Market recap for February 24, 2020, after a 3.2% plunge in S&P 500 due to tail risk from virus pandemic fears.
SPY ETF plunged 3.3% below the adaptive moving average AMAV.
Usually when there is a large correction below the AMAV there is continuation. Note that support is near 320.75 and a break below that level could mean a much deeper correction is coming.
The classifier of next day return warned about a possible short-term top but after the plunge yesterday it fell in neutral territory and at this point it does not provide a signal.
Note that there have been 32 occasions when SPY opened with a down gap larger than 2% and closed with a loss larger than 2%. Buying at the close and selling at the next close does not provide and edge based on this limited sample. Win rate is 56.2% and performance is flat after 2011.
S&P 500 index
Despite the plunge, there are still several overbought stocks as shown below.
XEL is overbought for 26 days in a row, which is a new record.
Only 13 stocks from S&P 500 rose yesterday, most from pharma, energy and mining sectors.
All major sector ETfs were down yesterday with XLE (Energy) leading with 4.2% loss.

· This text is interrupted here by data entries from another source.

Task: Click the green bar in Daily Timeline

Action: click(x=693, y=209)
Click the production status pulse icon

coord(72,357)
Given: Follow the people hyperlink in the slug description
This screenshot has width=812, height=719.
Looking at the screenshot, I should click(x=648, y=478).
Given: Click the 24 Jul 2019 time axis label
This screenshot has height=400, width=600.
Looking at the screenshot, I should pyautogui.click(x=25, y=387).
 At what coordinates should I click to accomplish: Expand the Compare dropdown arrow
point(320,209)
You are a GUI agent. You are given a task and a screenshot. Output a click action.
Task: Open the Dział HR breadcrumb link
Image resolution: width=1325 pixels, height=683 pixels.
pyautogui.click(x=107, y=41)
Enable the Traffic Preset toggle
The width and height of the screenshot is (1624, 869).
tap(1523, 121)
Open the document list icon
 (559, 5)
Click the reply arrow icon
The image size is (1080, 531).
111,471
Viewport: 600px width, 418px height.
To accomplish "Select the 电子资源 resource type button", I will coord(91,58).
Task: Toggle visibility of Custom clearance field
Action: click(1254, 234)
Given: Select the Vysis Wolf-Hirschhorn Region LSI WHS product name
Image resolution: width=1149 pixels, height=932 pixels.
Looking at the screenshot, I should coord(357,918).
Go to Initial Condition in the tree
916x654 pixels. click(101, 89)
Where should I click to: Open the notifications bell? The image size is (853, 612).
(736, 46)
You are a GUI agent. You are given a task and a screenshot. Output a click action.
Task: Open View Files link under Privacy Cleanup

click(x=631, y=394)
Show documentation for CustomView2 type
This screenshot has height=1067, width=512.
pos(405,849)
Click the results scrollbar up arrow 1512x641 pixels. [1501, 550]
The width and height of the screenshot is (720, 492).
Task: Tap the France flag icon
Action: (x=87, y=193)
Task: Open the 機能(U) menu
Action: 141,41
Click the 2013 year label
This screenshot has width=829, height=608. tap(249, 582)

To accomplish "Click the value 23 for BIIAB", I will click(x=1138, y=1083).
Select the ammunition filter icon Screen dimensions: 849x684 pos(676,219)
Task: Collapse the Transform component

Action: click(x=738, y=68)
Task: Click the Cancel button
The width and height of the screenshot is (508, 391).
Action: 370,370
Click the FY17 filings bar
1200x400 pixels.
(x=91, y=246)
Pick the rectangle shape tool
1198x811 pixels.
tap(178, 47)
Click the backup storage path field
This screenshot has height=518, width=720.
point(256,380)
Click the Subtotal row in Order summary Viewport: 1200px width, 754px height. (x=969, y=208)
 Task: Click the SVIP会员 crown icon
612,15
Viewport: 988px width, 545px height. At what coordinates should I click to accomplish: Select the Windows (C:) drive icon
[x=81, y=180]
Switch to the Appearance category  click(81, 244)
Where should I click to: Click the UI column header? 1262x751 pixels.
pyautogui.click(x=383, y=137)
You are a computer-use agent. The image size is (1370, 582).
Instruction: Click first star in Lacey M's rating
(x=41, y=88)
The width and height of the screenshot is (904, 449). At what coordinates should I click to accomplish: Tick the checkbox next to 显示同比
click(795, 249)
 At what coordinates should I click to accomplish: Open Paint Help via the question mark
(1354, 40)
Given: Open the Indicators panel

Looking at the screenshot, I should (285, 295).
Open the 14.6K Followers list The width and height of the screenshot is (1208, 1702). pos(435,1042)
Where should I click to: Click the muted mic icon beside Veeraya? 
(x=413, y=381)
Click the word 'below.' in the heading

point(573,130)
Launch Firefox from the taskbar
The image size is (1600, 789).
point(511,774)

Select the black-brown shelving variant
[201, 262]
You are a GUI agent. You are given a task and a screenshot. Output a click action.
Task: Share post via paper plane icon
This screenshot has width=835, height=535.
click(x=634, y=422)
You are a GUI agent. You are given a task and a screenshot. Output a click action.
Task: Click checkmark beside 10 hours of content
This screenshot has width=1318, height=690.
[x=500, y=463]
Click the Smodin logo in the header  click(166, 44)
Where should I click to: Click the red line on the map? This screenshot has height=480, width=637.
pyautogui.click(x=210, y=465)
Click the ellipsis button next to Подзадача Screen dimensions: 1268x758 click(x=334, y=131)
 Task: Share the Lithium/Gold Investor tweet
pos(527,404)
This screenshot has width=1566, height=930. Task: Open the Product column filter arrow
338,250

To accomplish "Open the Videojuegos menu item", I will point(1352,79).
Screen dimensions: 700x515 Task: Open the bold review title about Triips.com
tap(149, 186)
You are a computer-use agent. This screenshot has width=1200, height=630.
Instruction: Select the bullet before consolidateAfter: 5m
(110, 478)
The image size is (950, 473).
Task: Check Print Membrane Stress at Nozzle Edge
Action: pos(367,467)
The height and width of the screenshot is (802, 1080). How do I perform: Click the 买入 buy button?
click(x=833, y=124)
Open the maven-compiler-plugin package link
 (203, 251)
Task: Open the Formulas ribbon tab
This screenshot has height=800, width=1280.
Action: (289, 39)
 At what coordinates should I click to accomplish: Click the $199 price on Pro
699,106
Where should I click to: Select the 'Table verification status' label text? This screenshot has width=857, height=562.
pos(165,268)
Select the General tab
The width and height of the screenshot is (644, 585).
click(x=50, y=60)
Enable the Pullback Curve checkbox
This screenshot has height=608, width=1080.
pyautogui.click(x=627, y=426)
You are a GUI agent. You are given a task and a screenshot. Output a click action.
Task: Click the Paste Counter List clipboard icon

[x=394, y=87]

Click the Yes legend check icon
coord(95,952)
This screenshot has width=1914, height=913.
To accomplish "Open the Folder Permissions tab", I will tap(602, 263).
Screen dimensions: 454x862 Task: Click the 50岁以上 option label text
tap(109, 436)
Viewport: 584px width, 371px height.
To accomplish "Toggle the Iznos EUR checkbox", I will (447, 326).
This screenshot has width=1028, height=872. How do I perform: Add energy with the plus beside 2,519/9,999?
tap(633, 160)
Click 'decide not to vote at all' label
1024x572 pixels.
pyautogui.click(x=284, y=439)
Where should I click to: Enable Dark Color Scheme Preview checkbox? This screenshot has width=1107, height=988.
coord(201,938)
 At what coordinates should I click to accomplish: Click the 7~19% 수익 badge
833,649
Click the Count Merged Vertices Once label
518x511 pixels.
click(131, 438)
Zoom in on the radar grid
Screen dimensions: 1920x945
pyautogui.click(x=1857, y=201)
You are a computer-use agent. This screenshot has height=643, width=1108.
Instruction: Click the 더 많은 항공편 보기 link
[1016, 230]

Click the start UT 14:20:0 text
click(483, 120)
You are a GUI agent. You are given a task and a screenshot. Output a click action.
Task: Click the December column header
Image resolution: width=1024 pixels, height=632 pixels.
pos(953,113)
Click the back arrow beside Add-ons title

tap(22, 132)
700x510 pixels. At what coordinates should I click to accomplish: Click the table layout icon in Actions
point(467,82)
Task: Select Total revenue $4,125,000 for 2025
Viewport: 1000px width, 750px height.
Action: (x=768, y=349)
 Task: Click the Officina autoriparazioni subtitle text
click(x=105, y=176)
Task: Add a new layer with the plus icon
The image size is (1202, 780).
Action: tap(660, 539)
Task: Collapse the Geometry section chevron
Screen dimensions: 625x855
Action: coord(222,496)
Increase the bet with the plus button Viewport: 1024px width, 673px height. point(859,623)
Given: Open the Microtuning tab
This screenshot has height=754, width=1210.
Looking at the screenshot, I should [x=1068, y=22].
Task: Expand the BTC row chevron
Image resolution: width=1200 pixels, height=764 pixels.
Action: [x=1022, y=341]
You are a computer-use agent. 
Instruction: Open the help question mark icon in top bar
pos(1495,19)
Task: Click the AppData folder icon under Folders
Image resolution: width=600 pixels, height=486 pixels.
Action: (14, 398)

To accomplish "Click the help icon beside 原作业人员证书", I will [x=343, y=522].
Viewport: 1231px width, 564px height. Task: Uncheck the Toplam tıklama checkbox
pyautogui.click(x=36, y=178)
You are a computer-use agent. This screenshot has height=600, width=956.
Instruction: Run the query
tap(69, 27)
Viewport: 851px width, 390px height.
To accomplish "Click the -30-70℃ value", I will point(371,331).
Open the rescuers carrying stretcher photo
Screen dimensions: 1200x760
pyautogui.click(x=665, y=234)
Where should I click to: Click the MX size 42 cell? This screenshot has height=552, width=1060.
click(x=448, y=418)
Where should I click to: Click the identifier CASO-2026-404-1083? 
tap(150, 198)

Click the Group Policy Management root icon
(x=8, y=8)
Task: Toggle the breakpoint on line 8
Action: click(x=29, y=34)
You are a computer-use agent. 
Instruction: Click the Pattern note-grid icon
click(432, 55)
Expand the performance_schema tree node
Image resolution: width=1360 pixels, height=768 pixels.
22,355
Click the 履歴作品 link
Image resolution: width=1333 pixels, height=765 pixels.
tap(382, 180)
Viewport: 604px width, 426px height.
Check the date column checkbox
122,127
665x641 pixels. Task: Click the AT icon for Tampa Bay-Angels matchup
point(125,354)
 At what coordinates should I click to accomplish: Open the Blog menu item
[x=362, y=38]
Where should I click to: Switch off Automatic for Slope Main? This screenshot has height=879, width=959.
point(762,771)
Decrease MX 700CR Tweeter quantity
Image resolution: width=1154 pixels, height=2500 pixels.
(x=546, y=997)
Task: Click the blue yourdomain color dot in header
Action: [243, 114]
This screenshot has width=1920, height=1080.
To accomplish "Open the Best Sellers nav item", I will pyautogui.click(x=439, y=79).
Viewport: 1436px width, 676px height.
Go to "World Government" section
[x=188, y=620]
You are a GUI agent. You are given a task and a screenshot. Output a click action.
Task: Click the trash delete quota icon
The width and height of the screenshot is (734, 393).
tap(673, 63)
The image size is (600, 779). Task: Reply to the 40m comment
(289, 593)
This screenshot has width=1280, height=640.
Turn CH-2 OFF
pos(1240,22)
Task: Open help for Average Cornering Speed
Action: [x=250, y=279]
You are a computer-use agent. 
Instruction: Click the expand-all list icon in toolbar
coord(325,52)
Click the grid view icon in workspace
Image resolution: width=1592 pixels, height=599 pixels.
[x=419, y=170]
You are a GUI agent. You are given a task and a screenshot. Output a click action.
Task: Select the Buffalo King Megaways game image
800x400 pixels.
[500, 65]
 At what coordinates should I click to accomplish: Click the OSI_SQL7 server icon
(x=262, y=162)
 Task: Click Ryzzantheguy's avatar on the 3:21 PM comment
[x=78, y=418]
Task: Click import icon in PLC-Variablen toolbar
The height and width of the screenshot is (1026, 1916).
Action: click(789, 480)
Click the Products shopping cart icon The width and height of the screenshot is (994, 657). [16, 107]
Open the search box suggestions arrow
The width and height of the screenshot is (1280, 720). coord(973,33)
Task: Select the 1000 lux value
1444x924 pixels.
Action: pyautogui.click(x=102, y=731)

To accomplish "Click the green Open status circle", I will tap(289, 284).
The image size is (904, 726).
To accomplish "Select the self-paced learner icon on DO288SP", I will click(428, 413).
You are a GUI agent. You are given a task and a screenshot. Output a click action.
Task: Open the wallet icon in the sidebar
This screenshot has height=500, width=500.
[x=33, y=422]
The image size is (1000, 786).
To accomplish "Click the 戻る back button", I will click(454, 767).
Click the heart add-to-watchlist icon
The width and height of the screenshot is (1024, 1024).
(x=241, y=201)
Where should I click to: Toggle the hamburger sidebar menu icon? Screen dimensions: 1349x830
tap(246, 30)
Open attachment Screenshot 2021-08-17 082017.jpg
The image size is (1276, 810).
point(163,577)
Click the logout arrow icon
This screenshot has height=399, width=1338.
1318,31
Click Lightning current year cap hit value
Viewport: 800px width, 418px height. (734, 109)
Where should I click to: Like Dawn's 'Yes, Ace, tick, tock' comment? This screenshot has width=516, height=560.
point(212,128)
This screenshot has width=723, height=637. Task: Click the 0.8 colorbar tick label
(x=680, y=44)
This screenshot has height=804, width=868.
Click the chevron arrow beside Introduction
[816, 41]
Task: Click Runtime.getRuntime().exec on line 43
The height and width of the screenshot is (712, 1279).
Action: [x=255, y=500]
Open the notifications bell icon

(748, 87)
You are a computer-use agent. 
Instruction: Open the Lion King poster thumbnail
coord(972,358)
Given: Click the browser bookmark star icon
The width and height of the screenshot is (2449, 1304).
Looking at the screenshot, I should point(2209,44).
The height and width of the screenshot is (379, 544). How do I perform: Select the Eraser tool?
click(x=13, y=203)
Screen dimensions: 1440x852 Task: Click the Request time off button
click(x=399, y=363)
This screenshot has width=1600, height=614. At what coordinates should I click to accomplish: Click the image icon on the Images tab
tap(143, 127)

As expected, utilities (XLU) fell the least but still down 1.17%.
Shorting the market?
Good luck. The most violent rebounds have historically occurred along bear markets and large corrections . Shorts, although right about direction, usually lose due to these rebounds.
As it may be seen from the SPY chart above, almost all daily gains larger than 3% have occurred during downtrends or large corrections.